■ Task directions:
Return verbatim the rows below, starting from the first row and continuing up to and including the row that contains "pyautogui.click(x=205, y=571)".

■ Input records:
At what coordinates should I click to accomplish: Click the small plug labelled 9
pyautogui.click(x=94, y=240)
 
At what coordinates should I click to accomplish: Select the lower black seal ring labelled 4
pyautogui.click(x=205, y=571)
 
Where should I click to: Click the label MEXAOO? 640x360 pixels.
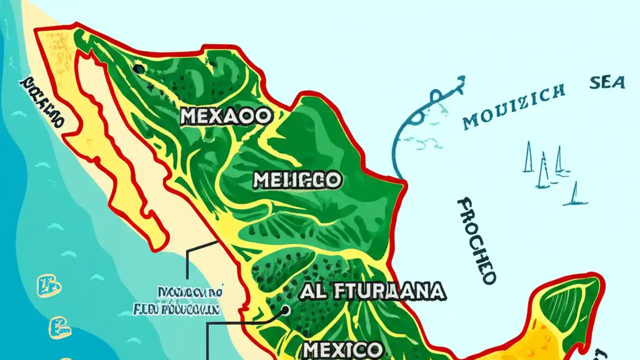pyautogui.click(x=226, y=116)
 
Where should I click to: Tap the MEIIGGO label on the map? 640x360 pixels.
pyautogui.click(x=297, y=180)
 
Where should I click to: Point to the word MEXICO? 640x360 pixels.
pyautogui.click(x=344, y=349)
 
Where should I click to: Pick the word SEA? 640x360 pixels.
pyautogui.click(x=607, y=82)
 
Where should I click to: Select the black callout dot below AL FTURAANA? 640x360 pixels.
pyautogui.click(x=286, y=310)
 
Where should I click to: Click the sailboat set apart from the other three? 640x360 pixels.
pyautogui.click(x=575, y=195)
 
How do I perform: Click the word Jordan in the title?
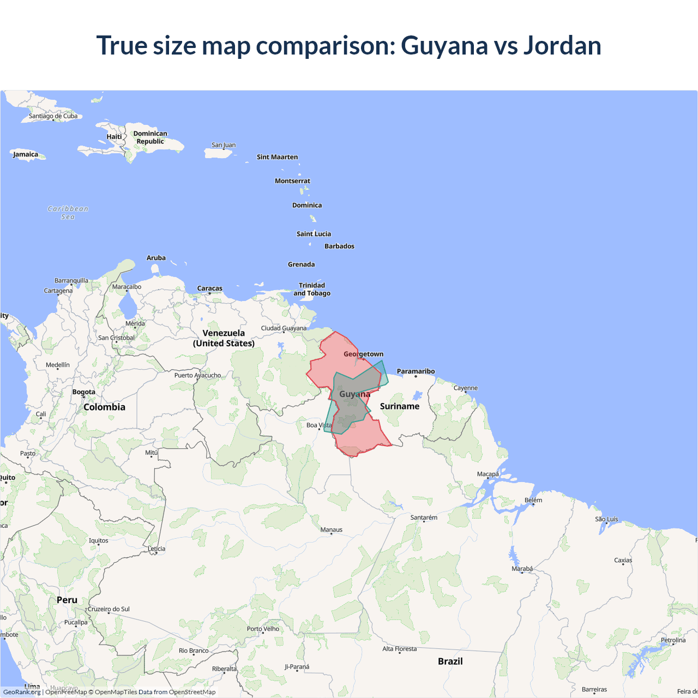[562, 45]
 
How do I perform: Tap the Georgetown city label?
[363, 354]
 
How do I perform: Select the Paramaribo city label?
[416, 371]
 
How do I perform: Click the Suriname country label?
[400, 406]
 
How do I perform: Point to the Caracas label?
[209, 288]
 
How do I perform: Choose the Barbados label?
[339, 246]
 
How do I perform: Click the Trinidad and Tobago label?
[312, 289]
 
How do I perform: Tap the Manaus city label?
[332, 529]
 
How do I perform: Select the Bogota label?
[83, 392]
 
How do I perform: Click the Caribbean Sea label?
[68, 213]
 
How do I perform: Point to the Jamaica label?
[26, 154]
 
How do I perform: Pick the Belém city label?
[533, 500]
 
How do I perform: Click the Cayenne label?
[466, 388]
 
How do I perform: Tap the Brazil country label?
[450, 661]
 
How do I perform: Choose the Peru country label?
[67, 600]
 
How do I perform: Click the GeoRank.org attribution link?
[22, 692]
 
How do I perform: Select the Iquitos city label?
[99, 541]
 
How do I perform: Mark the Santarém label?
[424, 518]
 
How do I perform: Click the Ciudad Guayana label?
[284, 328]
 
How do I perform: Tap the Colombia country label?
[104, 407]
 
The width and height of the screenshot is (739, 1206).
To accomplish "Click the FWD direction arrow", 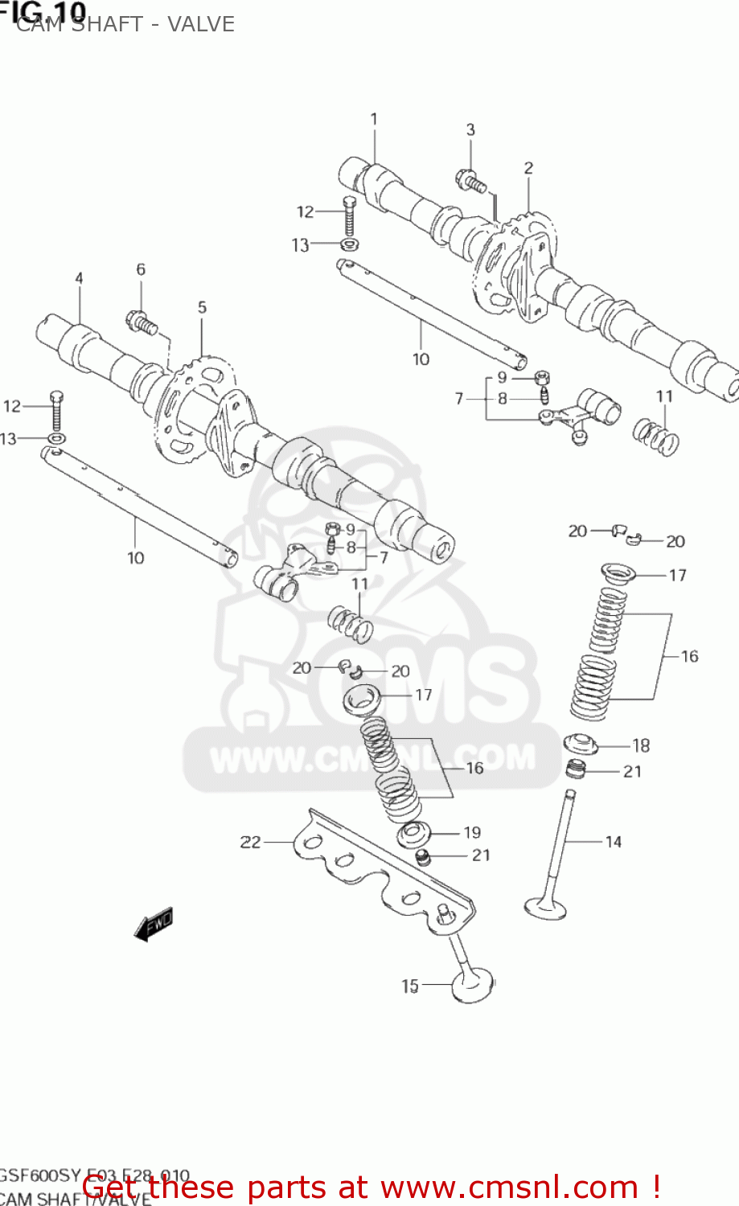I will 154,924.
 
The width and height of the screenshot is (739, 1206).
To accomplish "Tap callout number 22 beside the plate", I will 251,842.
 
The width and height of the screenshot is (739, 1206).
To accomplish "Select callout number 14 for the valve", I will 614,842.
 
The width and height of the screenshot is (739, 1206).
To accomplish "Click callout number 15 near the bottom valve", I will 410,985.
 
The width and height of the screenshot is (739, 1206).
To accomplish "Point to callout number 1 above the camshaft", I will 374,119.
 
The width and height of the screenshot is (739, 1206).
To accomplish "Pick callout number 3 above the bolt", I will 470,129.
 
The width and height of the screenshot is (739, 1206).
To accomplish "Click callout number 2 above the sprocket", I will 528,168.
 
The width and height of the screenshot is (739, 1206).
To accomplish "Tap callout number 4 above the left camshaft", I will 79,278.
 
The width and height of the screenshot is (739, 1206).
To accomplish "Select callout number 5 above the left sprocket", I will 202,307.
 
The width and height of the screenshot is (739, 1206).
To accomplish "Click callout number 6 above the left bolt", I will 141,269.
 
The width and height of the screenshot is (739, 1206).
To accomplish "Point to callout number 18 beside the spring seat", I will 641,745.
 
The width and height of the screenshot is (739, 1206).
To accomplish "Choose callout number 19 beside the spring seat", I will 472,832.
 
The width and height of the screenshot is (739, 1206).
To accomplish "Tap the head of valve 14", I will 546,907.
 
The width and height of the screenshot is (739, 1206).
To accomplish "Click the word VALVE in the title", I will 201,24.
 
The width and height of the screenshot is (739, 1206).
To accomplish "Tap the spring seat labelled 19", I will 414,833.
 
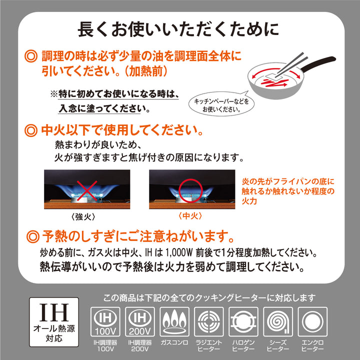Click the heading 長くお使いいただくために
(178, 30)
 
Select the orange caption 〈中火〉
(190, 217)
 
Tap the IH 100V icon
(104, 323)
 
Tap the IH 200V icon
(140, 323)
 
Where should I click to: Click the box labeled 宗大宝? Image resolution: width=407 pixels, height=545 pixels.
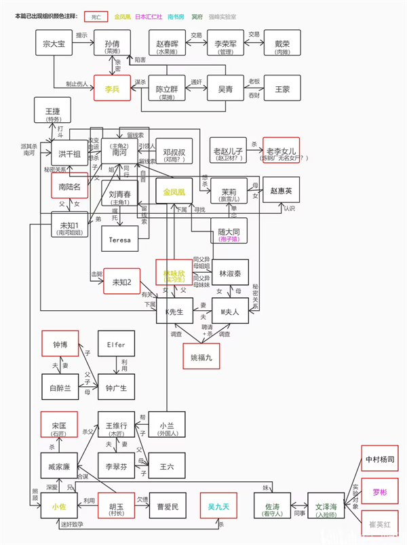tap(53, 42)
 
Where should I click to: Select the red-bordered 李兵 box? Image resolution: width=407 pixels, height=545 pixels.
tap(111, 88)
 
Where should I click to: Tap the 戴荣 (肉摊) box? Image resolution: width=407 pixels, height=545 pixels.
tap(282, 42)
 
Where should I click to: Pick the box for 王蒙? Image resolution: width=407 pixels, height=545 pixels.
tap(282, 88)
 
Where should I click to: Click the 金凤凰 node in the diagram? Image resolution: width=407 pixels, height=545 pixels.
tap(174, 192)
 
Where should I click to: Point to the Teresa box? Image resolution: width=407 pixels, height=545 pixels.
tap(119, 239)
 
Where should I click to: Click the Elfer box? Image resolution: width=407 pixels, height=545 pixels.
tap(116, 345)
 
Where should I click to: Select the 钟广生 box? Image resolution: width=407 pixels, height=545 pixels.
tap(116, 388)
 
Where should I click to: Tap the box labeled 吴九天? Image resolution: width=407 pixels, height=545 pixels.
tap(218, 506)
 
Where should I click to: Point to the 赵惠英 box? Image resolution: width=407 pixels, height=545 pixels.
tap(281, 191)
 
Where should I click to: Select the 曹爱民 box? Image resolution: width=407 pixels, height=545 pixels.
tap(168, 506)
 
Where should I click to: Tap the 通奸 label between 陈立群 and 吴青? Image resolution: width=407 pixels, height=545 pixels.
tap(197, 81)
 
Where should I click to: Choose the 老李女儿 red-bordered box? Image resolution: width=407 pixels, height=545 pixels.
tap(281, 150)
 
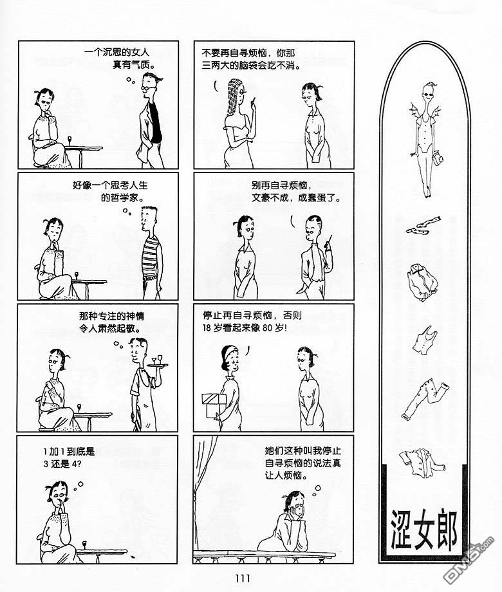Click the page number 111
coord(243,578)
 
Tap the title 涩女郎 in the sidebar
coord(424,530)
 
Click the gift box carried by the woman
coord(214,405)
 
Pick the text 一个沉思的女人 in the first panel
coord(116,53)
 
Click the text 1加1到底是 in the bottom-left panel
coord(69,451)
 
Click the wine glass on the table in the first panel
coord(70,141)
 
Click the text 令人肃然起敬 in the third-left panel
coord(110,328)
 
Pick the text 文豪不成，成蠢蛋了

■ Reply:
At what coordinates should I click to accomplish: Click the small plug labelled 9
pyautogui.click(x=94, y=240)
 
At what coordinates should I click to accomplish: Select the lower black seal ring labelled 4
pyautogui.click(x=205, y=571)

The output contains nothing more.